Tightening of resources, funding issues and employment restrictions are taking their toll on the reputations of Irish universities.
Irish universities have failed to make the top 100 of the QS World University Rankings 2019, which the institutions attribute to cutbacks and a funding deficit.
They say that less funding as well as employment restrictions have a telling impact on areas such as academic recognition and citations per faculty, for example.
‘Irish universities are the engines of creativity and the producers of Ireland’s future top talent. The fall in rankings is a warning light to Government that the quality talent pipeline will be jeopardised unless the funding deficit is addressed’
– JIM MILEY
Trinity College Dublin, which was last year ranked 88th in the world, fell to 104th place this year.
University College Dublin slipped from 168th in the world to 193rd. NUI Galway dropped by 17 places to 260th. Dublin City University fell from 391st to 422nd and Dublin Institute of Technology fell from the 651-700 band to the 751-800 band.
University College Cork fell in the rankings to 338th place for 2019 from 283rd for 2018.
The only institutions to hold their rankings were the University of Limerick (between 511 and 520) and Maynooth University (701 to 750).
Reputational impact will hurt FDI
The performance was labelled “disappointing but not a surprise” by the Irish Universities Association (IUA), which said that this was the result of funding cuts over the years, which, while invisible in the short term, are now making their impact felt.
Jim Miley, director general of the IUA, railed that the ongoing capping of staff levels by Government under the Employment Control Framework, while student numbers have grown by a third, is now having a direct impact on Irish universities’ quality rankings.
He warned that this will have serious consequences over time and could affect Ireland’s competitiveness in the war for foreign direct investment (FDI).
“Irish universities are the engines of creativity and the producers of Ireland’s future top talent,” Miley said.
“The fall in rankings is a warning light to Government that the quality talent pipeline will be jeopardised unless the funding deficit is addressed. It’s time to stop delaying a decision on a proper funding model for Irish third-level education. The Government know what needs to be done and should now bite the bullet.
He added that there are serious concerns that a continued failure to address the third-level funding crisis will directly damage the Irish economy in future years.

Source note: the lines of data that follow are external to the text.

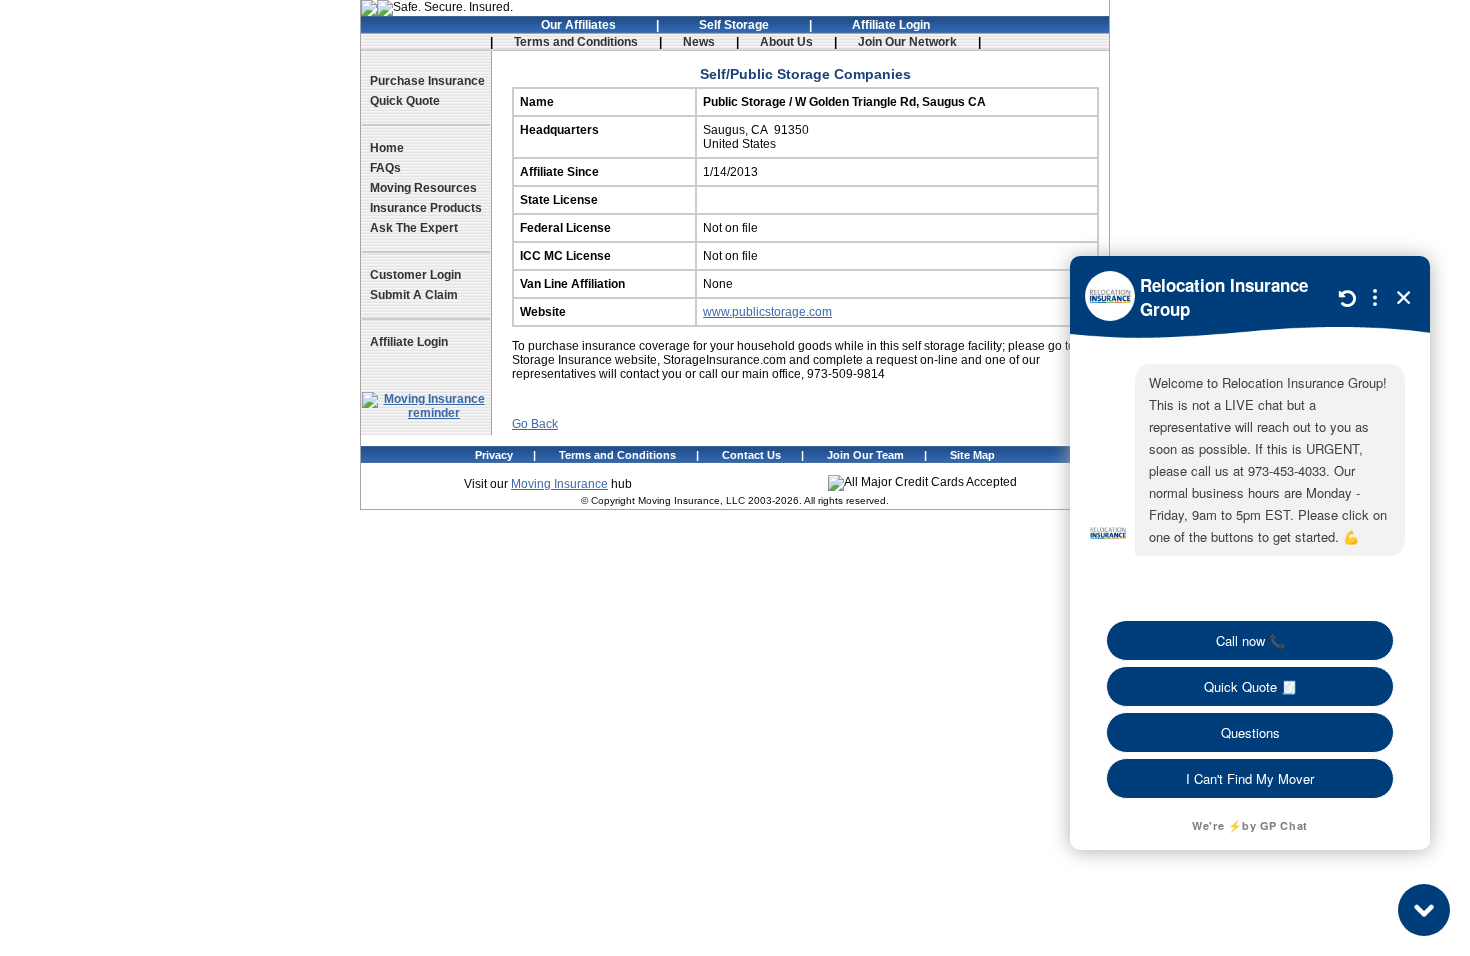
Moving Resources (423, 188)
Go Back (535, 424)
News (699, 42)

“In its December 2017 report, the National Competitiveness Council, which advises the Taoiseach and his Government, stated bluntly that: ‘It is time to stop long-fingering a decision to close the funding gap in the higher education sector which poses a significant threat to our competitiveness rankings and FDI.’
“The latest QS rankings clearly highlight the dangers of continued inaction on our economic competitiveness,” Miley warned.
Updated, 8.58am, 7 June 2018: This article was updated to clarify that Trinity College Dublin fell to 104th place this year.